:: Problem ::
Reproduce the records below exactly; the images should not appear.

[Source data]
┌──

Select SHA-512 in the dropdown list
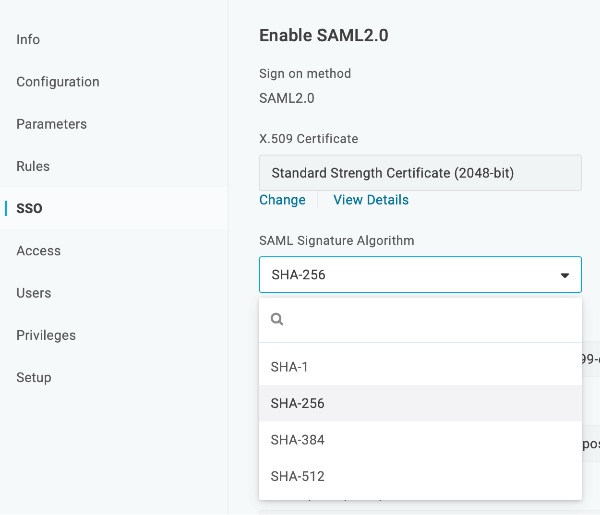This screenshot has width=600, height=515. pos(298,477)
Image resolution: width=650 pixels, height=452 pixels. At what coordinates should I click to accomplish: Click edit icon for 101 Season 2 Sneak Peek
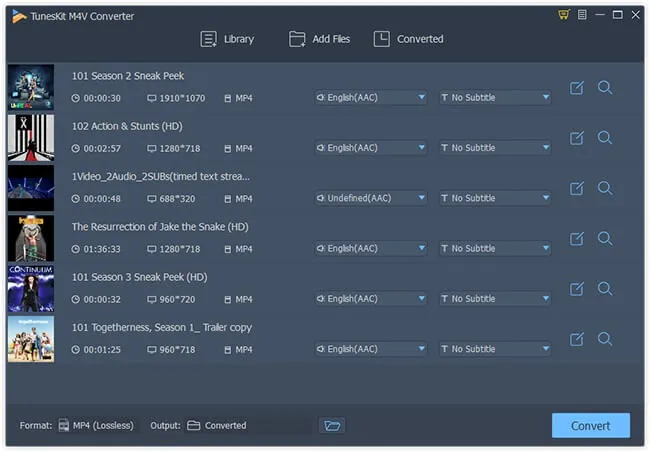(x=576, y=88)
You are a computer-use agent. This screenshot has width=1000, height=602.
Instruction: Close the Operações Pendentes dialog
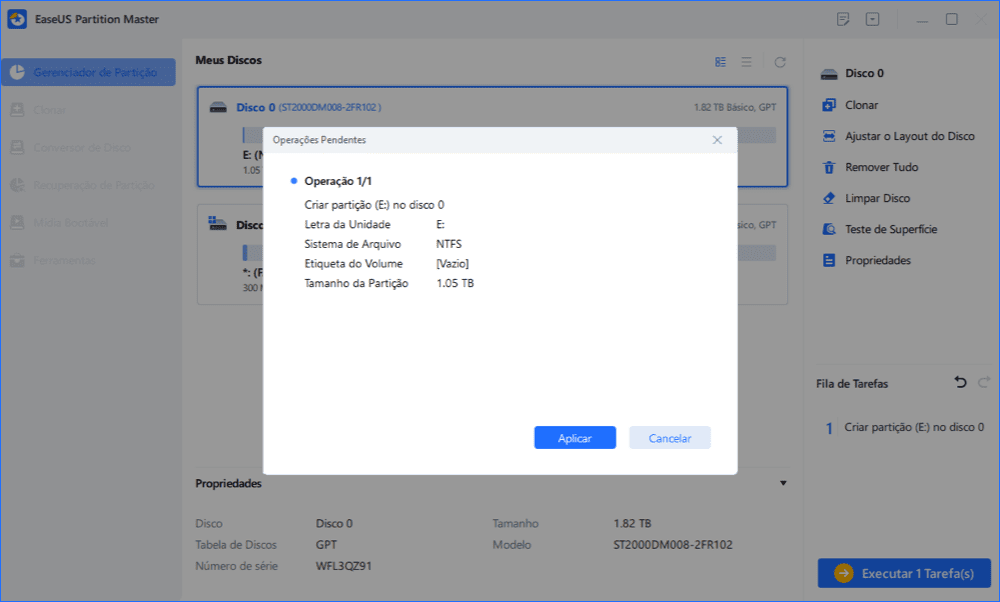click(x=717, y=140)
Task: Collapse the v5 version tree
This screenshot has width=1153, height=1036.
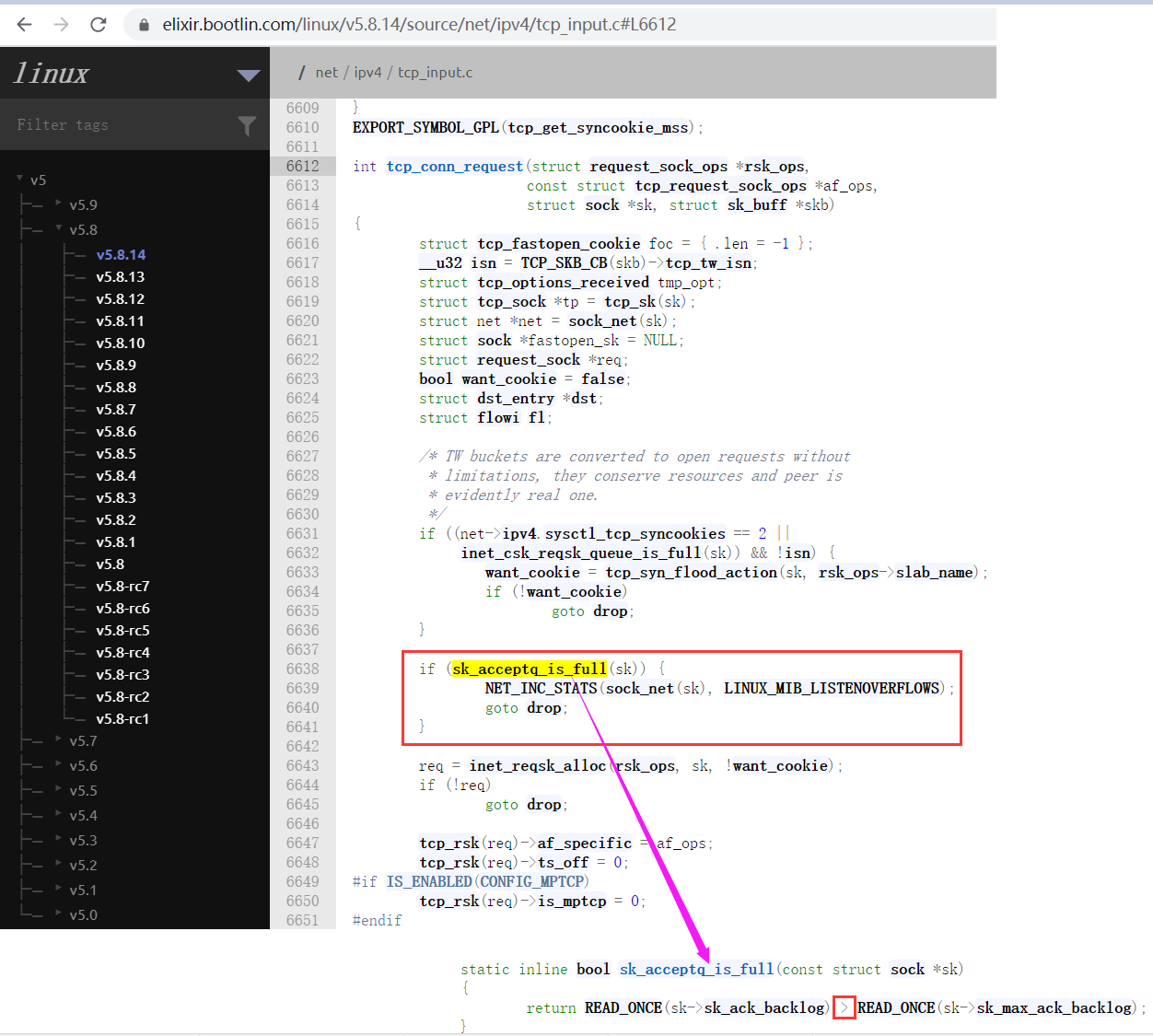Action: [x=20, y=179]

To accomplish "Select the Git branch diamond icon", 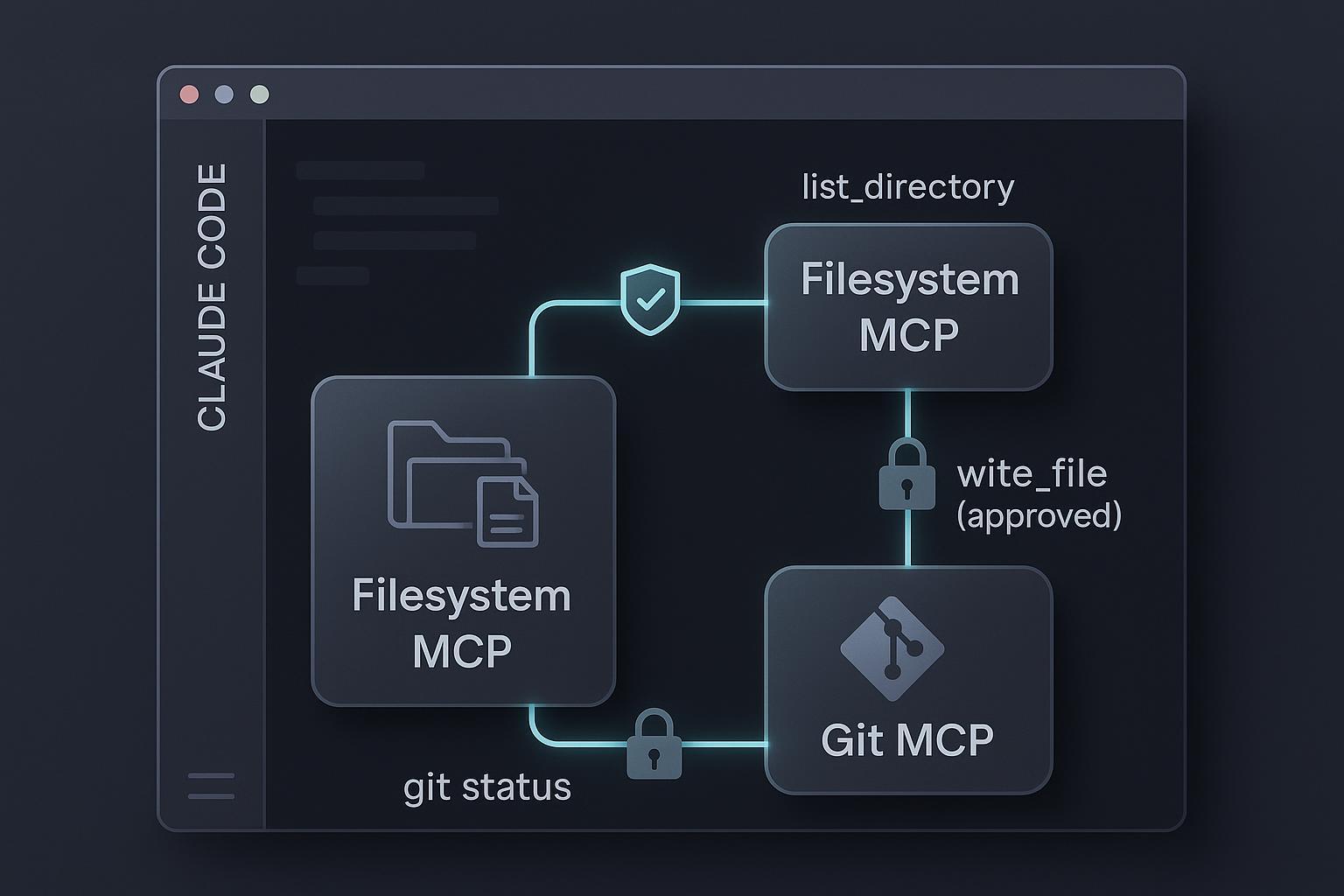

└──

:: Answer to this task ::
Select SHA-512 in the dropdown list
This screenshot has width=600, height=515. pos(298,477)
Image resolution: width=650 pixels, height=452 pixels. At what coordinates should I click to accomplish: Click edit icon for 101 Season 2 Sneak Peek
(x=576, y=88)
You are a computer-use agent. This screenshot has width=1000, height=602.
Instruction: Close the Operações Pendentes dialog
click(x=717, y=140)
Task: Collapse the v5 version tree
This screenshot has width=1153, height=1036.
Action: [x=20, y=179]

To accomplish "Select the Git branch diamond icon", 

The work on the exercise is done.